Mlle Suzanne Giroux, bien qu’elle ne fût pas insensible à cette cour indiscrète et résolue, gardait cet air de sphinx qui lui allait à merveille et qui convient à un médium chargé du service compliqué de l’au-delà. Si elle souhaitait de se marier – et quelle jeune fille ne le souhaiterait pas ? – l’occasion était favorable : un garçon de valeur, grand et bien bâti, avec une de ces figures à coups de hache qui ne déplaisent pas aux femmes, d’une intelligence vive, rapide et qui buvait l’obstacle comme le pneu Michelin, de bon caractère, pourvu qu’on ne lui refusât rien – et c’est déjà beaucoup, tant de gens se lamentent à priori sur tout ce qui leur arrive, quitte à en jouir sournoisement sans en faire part à personne – de bonnes mâchoires, l’œil vif, la démarche gaillarde et un bel avenir dans une armée où, les officiers de complément s’en allant et les meilleurs officiers de l’active ayant été tués, se produisait dans les cadres un envahissement de sous-officiers illettrés qui ne pouvaient être des concurrents sérieux dans la conquête des hauts grades. Cependant, en jeune fille bien élevée, elle ne laissait voir de ses sentiments qu’une bienveillance sympathique et banale. Sans doute, ainsi que l’avait remarqué Mme Falaise, son visage immobile s’éclairait-il à l’arrivée du lieutenant. Mais la jeunesse a besoin de jeunesse, et l’hôtel Falaise n’était-il pas un séjour quelque peu morose ?

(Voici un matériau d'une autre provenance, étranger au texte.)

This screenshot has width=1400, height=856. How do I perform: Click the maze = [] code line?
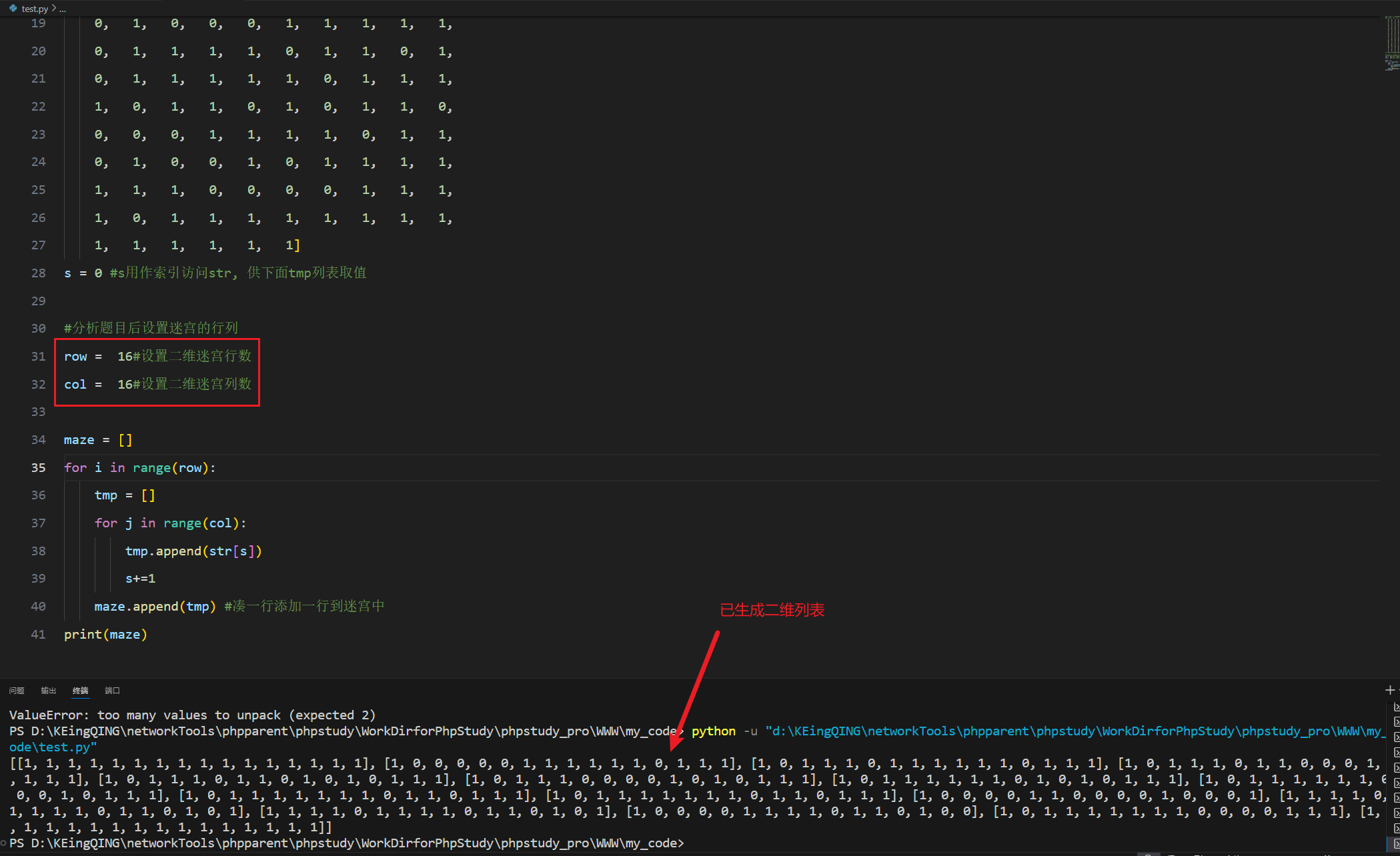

Attiré par tous les problèmes psychologiques, j’avais tenté d’éclaircir celui-là : que pensait exactement Suzanne Giroux ? Que voulait-elle ? Qui était-elle ? Gardait-elle encore son cœur à ce généreux et charmant Georges Falaise dont elle imagina de devenir la fiancée posthume, et, après trois années, lui demeurait-elle fidèle ? Cette fidélité ne lui était-elle pas, d’ailleurs, facilitée par le flirt céleste – si je puis employer une telle expression – qu’elle poursuivait à travers les cloisons de la mort, comme s’ils étaient chacun d’un côté d’une porte et communiquaient ensemble sans se voir ? À force de causer avec lui en état de transe, n’avait-elle pas l’illusion qu’il était toujours là, à portée de son esprit sinon de sa main ? Ou bien tous ces manèges spirites ne dissimulaient-ils pas la plus abominable comédie ? Après s’être installée dans le luxe des Falaise, après avoir utilisé la douleur et la crédulité paternelles, cherchait-elle, maintenant, à se marier aux frais et charge de ses hôtes et, afin de paraître désintéressée, affectait-elle de ne pas intervenir dans les manèges de l’avide lieutenant et même de ne pas les encourager ? Il y avait bien là de quoi piquer ma curiosité, et même, si je démasquais l’intrigante, ne serait-ce pas apporter à mes amis Falaise un concours précieux qui leur restituerait la paix du ménage perdue ?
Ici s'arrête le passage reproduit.